Test flying a drop bar Krampus


Many moons ago, when giant lizards walked the land, I thought I would like to ride Tour Aotearoa.

We had done some long bike packing missions before, camping our way around the South Island, and another time in Hawaii (highly recommended, will repeat if we are ever allowed to go there again).

I got myself equipped with a bike I thought would be ideal, entered the first edition, and then reality stepped in and I couldn’t take the month off that would be required to complete it at the pace I intended to go.

Life has continued to stymie any further attempts to be away from the ranch for that long, and now I am not at all sure I even want to do it. But a shorter expedition is on the cards, so I have been faffing around with what I think will be the right bike for what I plan.

I wanted something simple, comfortable, and I am not really too fussed about how fast it goes.

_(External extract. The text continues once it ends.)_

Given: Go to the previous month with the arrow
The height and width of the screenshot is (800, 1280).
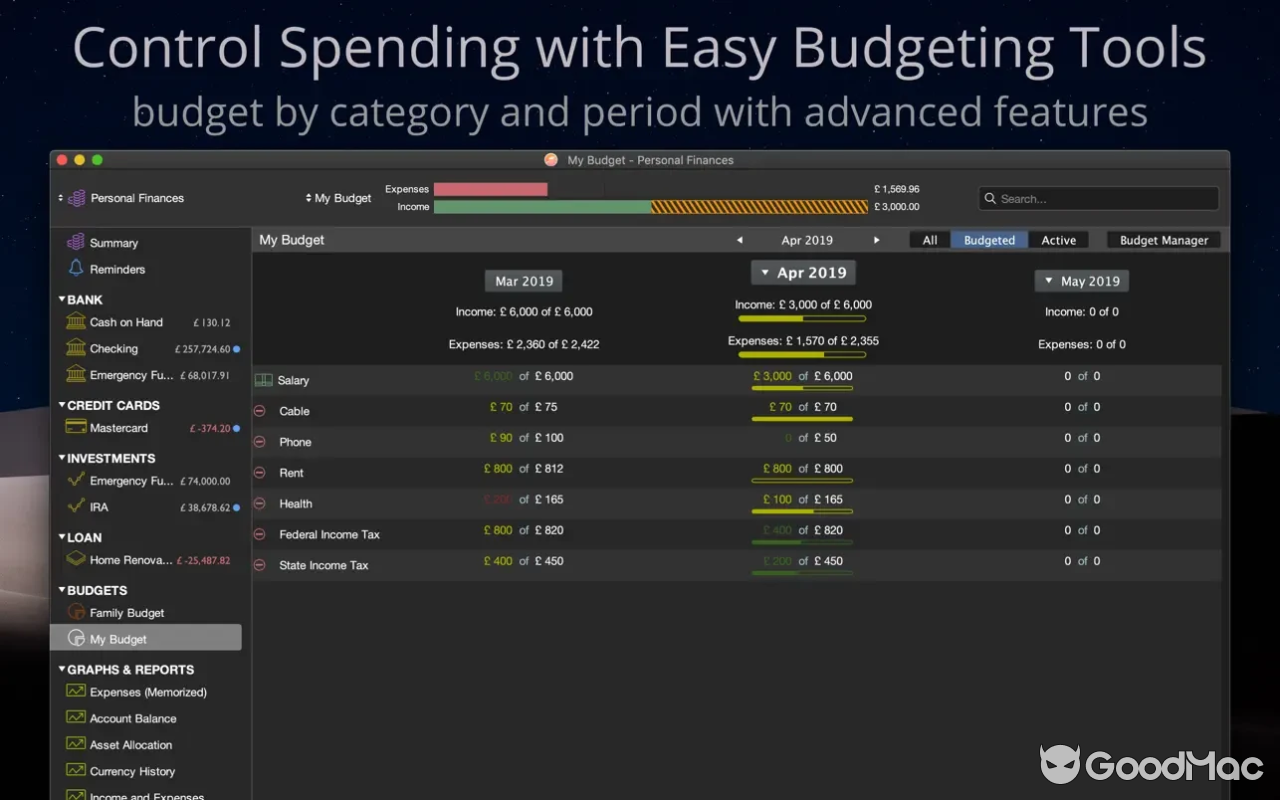Looking at the screenshot, I should pyautogui.click(x=739, y=239).
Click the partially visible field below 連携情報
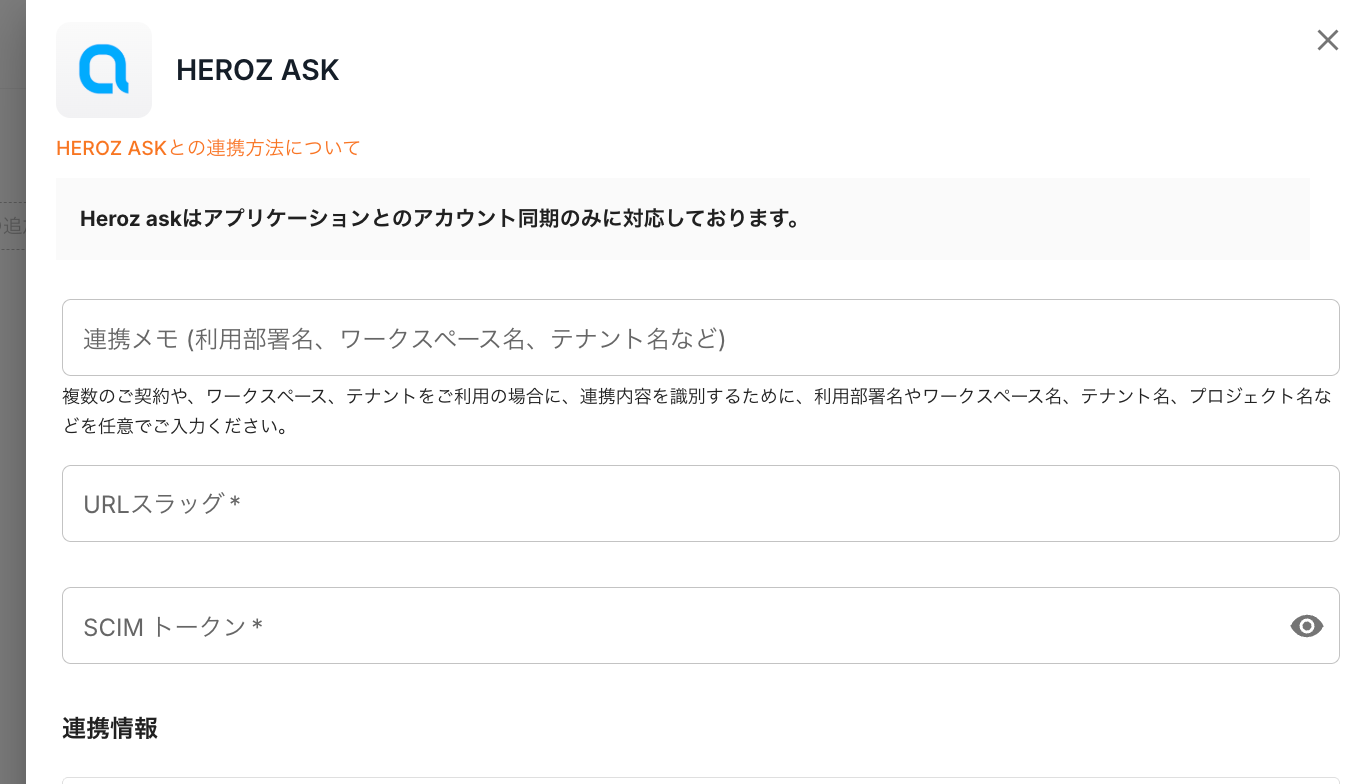 click(700, 779)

The Surly Krampus I got for the first TA is still my choice. I have loved riding this beast on the trails for the last six years, but for long days and big hills it needed more places to put my hands and a lower set of ratios to crank those monstrous wheels and tyres around.

The conversion was fairly simple, I got everything required (Ritchey bars, Cane Creek levers, a Microshift shifter, Wolf Creek 30t chainring, 11-46 cassette), jimmied it all in place, then got the experts at the bike shop to make it work.

Took it for a couple of spins and really felt at home, but wondered if the novelty would wear off after 100kms. And also whether the drop bars would be a liability on singletrack, or negotiating anything steep.

So bright and not that early, I set out to ride 100kms with as much variety of surfaces as I could manage. The ride ended up being 114kms, and took in every kind of terrain I am likely to strike on my planned camping route, and a bunch I sort of hope I don’t.

Obviously, the next question is what adding another 12kgs of gear to the equation will do to the performance of the bike, but the big test ride went very well. On a camping trip I probably would try to go even slower than the very gentle pace I managed, and that way the last 15 kms might not be so desperate.